性感染症とは

性感染症のイメージ画像

性感染症は、Sexually Transmitted Infections(STI)といいます。
以前はSTDと言っていましたが、DはDiseasesの略で何らかの症状が現れた時に使用しますが、クラミジアなどは症状がないまま感染を広げていきますので、最近ではSTIを使うことが多くなっています。

主な性感染症は、クラミジアやヘルペス、コンジローマ、淋菌、梅毒、肝炎、トリコモナス、毛ジラミ、HIV/エイズなどです。
性感染症は性行為を介して感染しますが、性器による性交だけでなく、オーラルセックスなどによっても感染します。また、子宮頸がんの原因となるHPV(ヒトパピローマウイルス)も性行為によって感染します。

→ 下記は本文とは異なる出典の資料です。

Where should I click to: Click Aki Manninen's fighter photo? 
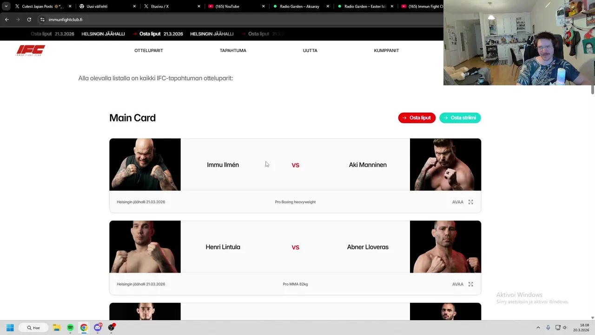445,164

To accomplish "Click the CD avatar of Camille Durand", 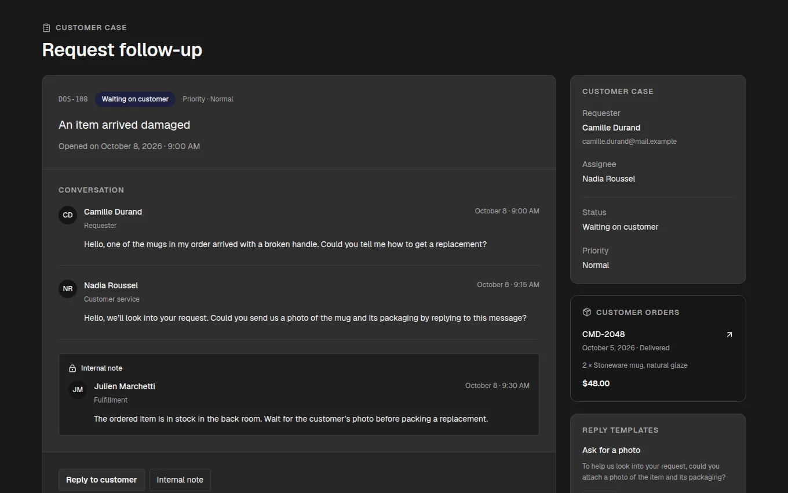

性生活があれば、誰でも感染する可能性がありますが、陽性と診断されても治療を行うことでほとんどの性感染症は治癒することができます。気になる症状がある方は、早めにご受診ください。

このような方はご相談ください

  • 性器周囲が腫れる、水ぶくれやブツブツができた。
  • 性器やその周辺に、かゆみ,痛みがある。
  • 排尿時に痛みがある。
  • 尿に血液やウミが混じる。
  • おりものが臭う,色が異常,増量した。

上記の症状を認めた場合は、産婦人科を受診するようにしましょう。
また、自覚症状を認めなくても、パートナーに症状がある場合も、産婦人科を受診してください。

性感染症の疫学のポイント

  • 女性では20歳代前半が罹患のピークになります。
  • 性器クラミジアと淋菌感染症は合併することも多く、また不妊症につながる可能性があります。
  • 性器ヘルペス、尖形コンジローマ、梅毒は母子感染につながります。
  • 思春期女性にも感染が広がっています。
  • パートナーが未治療の場合は、治療を行なっても再感染を繰り返す(ピンポン感染)ので、パートナーと同時に治療を行いましょう。

性感染症の種類と症状

疾患名 症状
クラミジア
感染症
女性がかかるものとしてはもっとも頻度が高い性感染症です。
男性・女性ともにかかる可能性があり、男性では排尿時痛や尿道掻痒感が生じますが、女性では症状が軽く、無症状なことも少なくありません。女性が感染した場合は、不妊、流産・死産の原因に繋がる可能性があります。
性器
ヘルペス
性器の痒みや不快感を生じた後、性器に水泡ができる、そけい部のリンパが腫れるといった自覚症状が出る感染症です。
感染しても、発症しないケースがあります。
尖圭
コンジローマ
ヒトパピローマウイルス(HPV)の感染症です。
発症すると、男性の場合は性器、女性の場合は膣・外陰部・子宮頸部にイボができます。
痛みはほとんどなく、痒みや軽い異物感が生じることがあります。
トリコモナス
腟炎
寄生虫であるトリコモナス原虫が膣内に入り込むことで感染します。
おりものの量が増える、性器やおりものの臭いが強くなる、性器に強いかゆみが出るといった自覚症状があります。
淋菌感染症 近年、再び増加傾向にあると報告されています。
Neisseria gonorrhoeaeによって引き起こされる性感染症で、男性では膿性分泌物と尿道痛が典型的な症状として知られていますが、無症候性のケースも少なくありません。
一方で女性の場合、多くの感染が無症候性で顕著な症状が現れないことも多くあります。
HIV感染症
(エイズ)
ヒト免疫不全ウイルス(HIV)への感染で発症します。
潜伏期間が6ヶ月~10年以上と非常に長いことが大きな特徴です。
発症すると免疫力が低下するため、通常ならほとんど害のない細菌・ウイルスに感染しやすくなり、さまざまな病気を発症します。性行為以外にも、血液感染や母子感染があります。
梅毒 2013年以降、梅毒に感染する人が急激に増加し続けています。梅毒は梅毒トレポネーマという細菌が性的接触することによって感染します。
性器と性器、性器と肛門、性器と口など、粘膜や皮膚が梅毒の病変部位と直接接触することで感染します。症状は1期から3期で発症時期によって分けられ、精神神経症状が出現する神経梅毒などがあります。
また、未治療のまま妊娠すると胎児に梅毒が感染することがあります(梅毒の母子感染症)。